**RECORDS FOR PROCESSING**
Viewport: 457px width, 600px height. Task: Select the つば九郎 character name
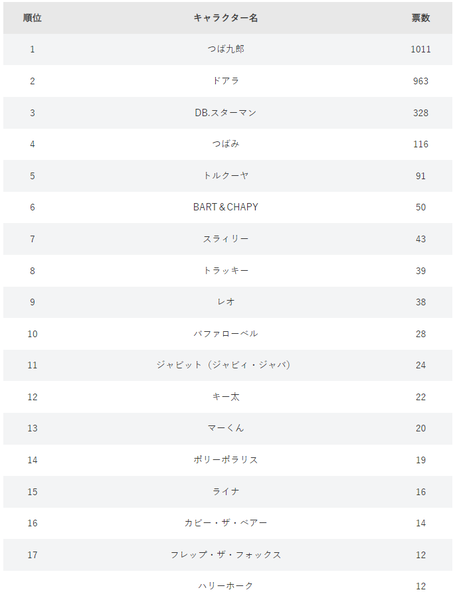point(225,49)
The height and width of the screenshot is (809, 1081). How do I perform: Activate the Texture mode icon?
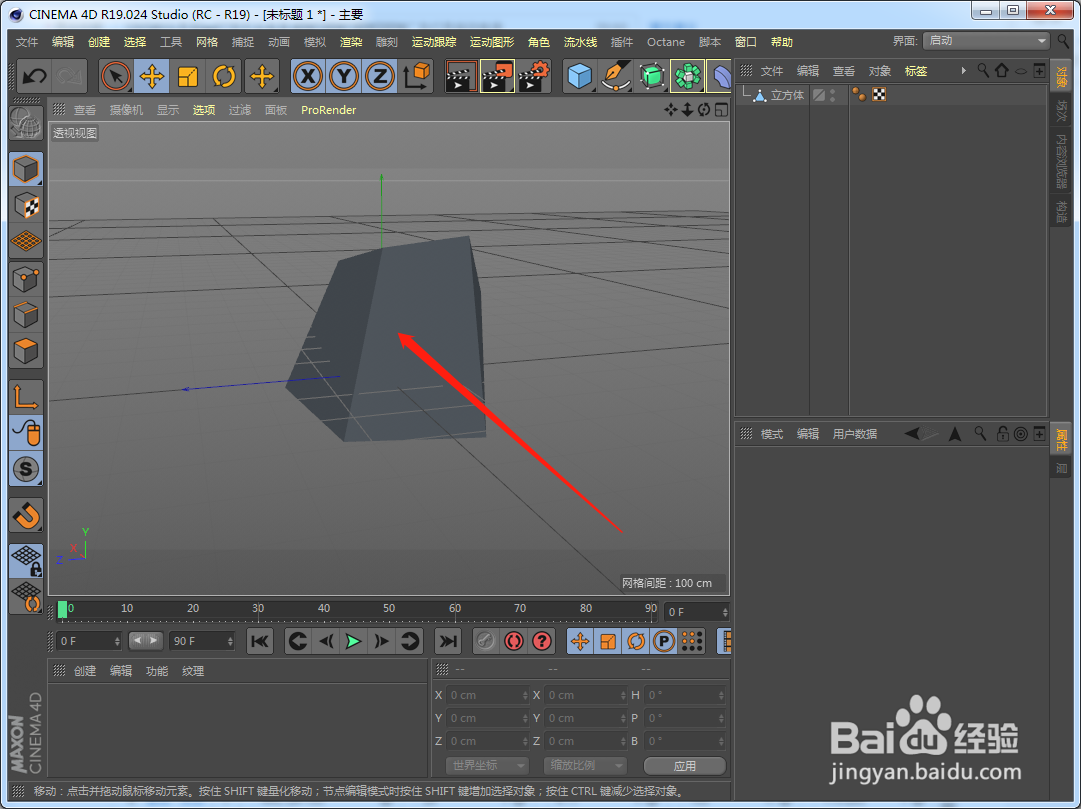tap(25, 206)

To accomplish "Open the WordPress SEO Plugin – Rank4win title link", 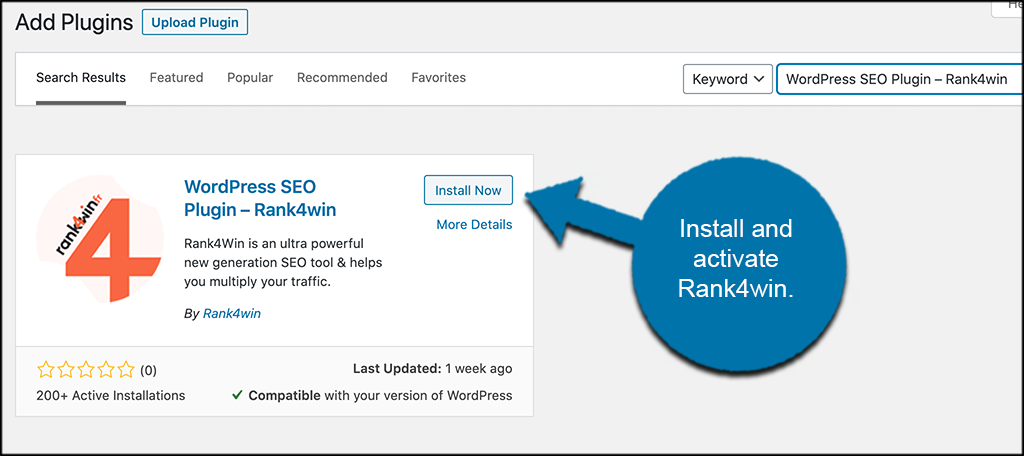I will [x=261, y=199].
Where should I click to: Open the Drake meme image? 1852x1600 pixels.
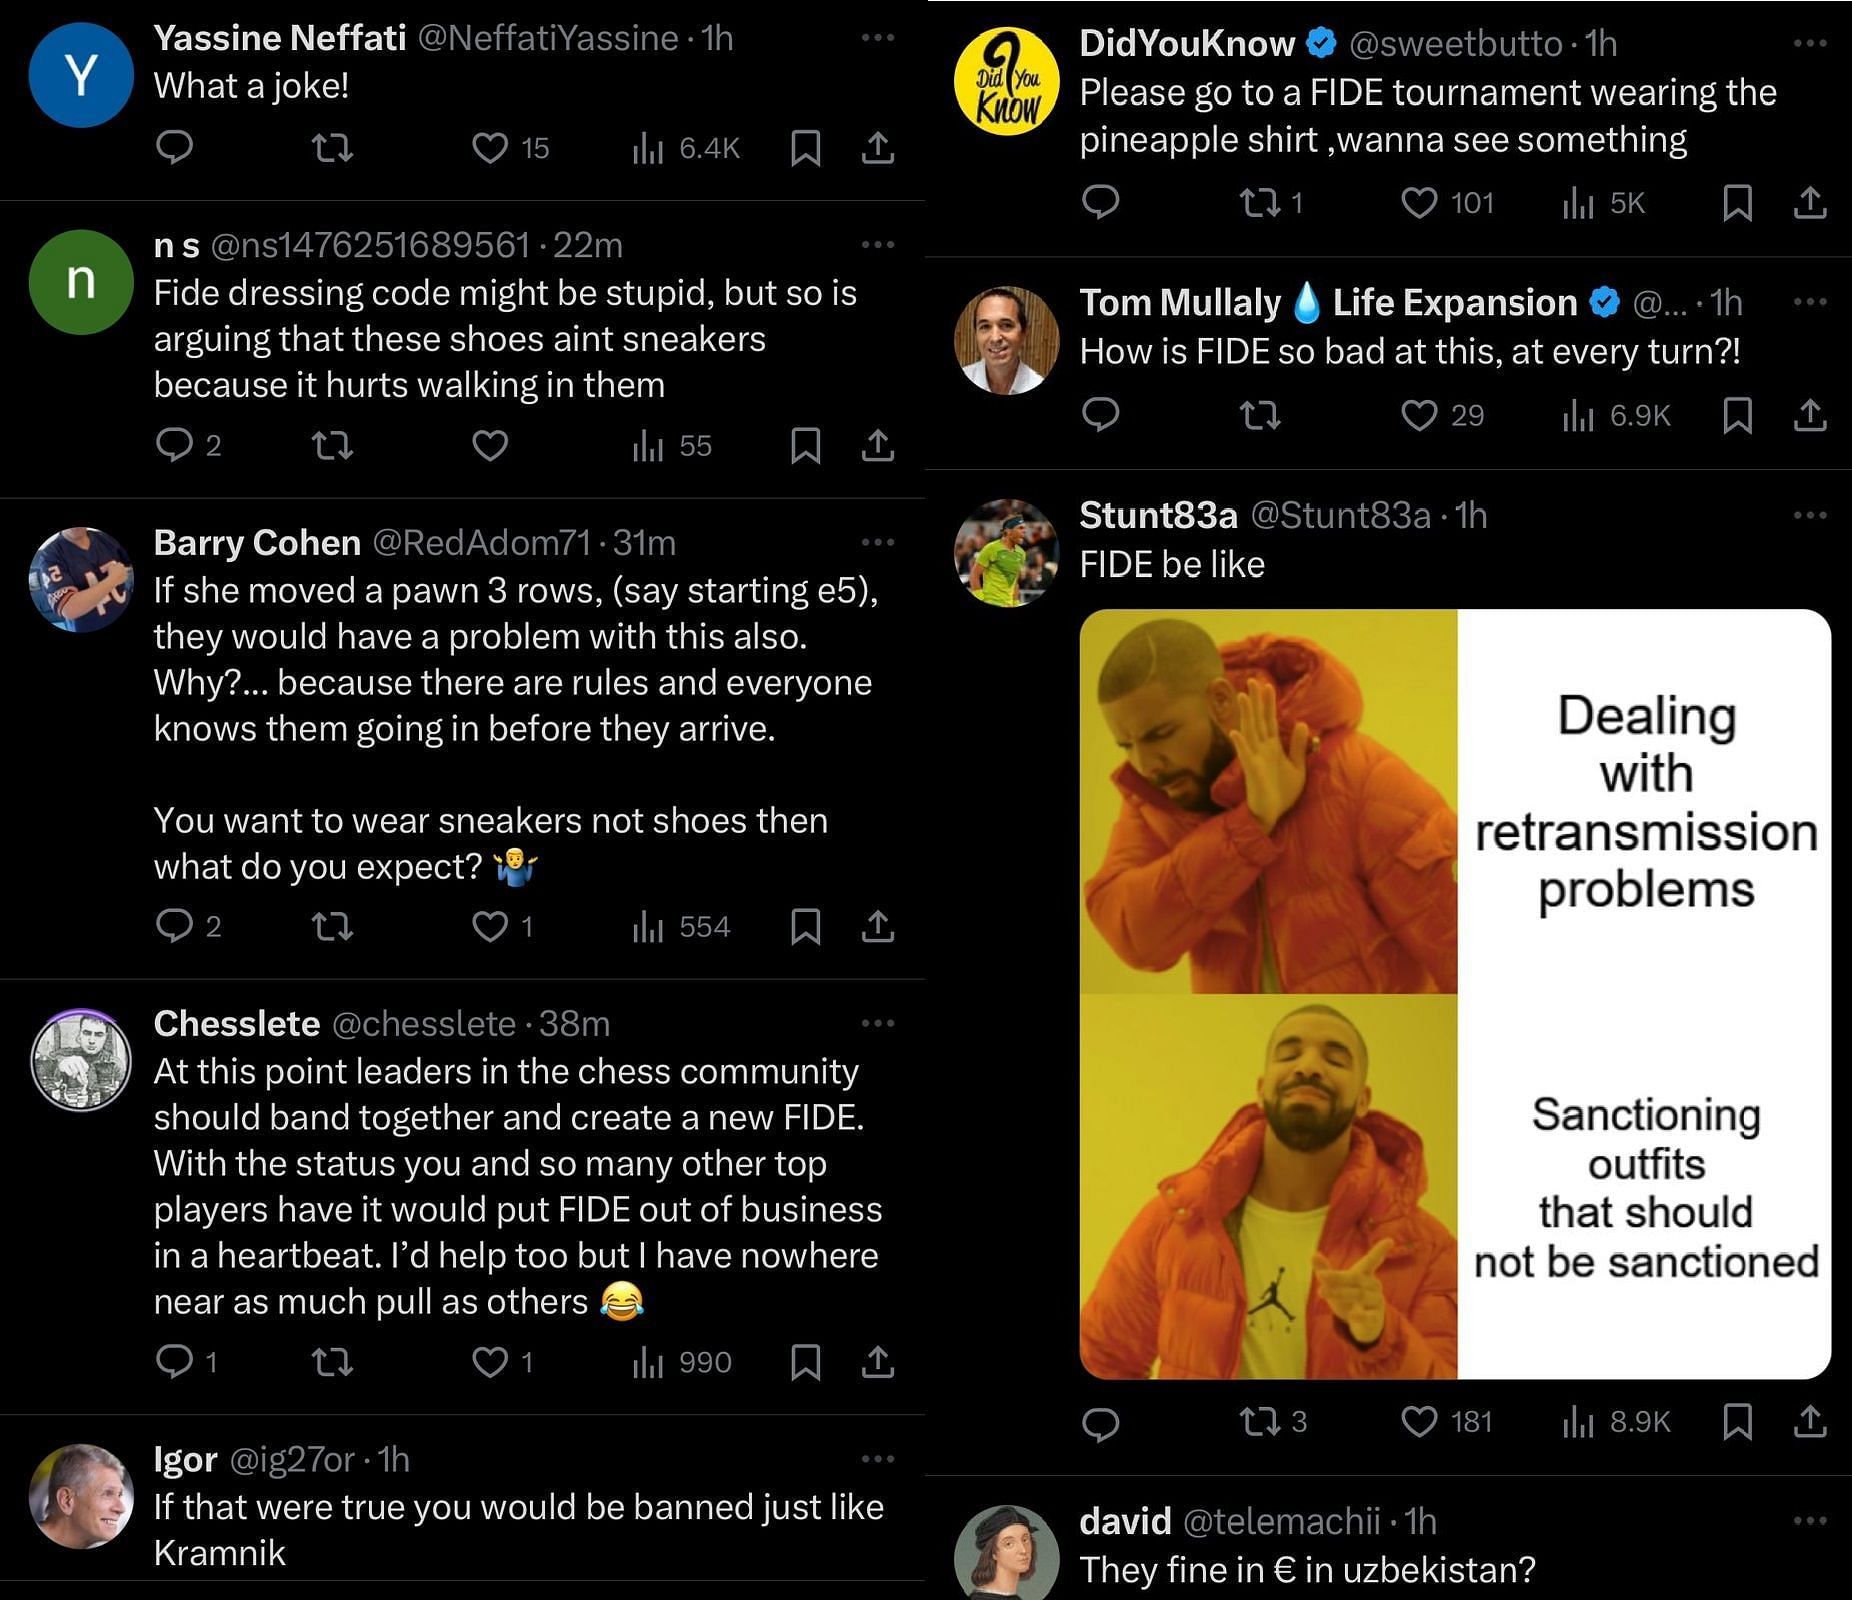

**TASK GOAL**
Arrange the records from their start through the line containing "tap(25, 206)" as a JSON list of strings, one string per line, with blank lines omitted. Leave the pictures out of the answer.

**ANSWER TO THIS TASK**
[
  "Viewport: 457px width, 600px height. Task: Select the つば九郎 character name",
  "point(225,49)",
  "The height and width of the screenshot is (809, 1081). How do I perform: Activate the Texture mode icon?",
  "tap(25, 206)"
]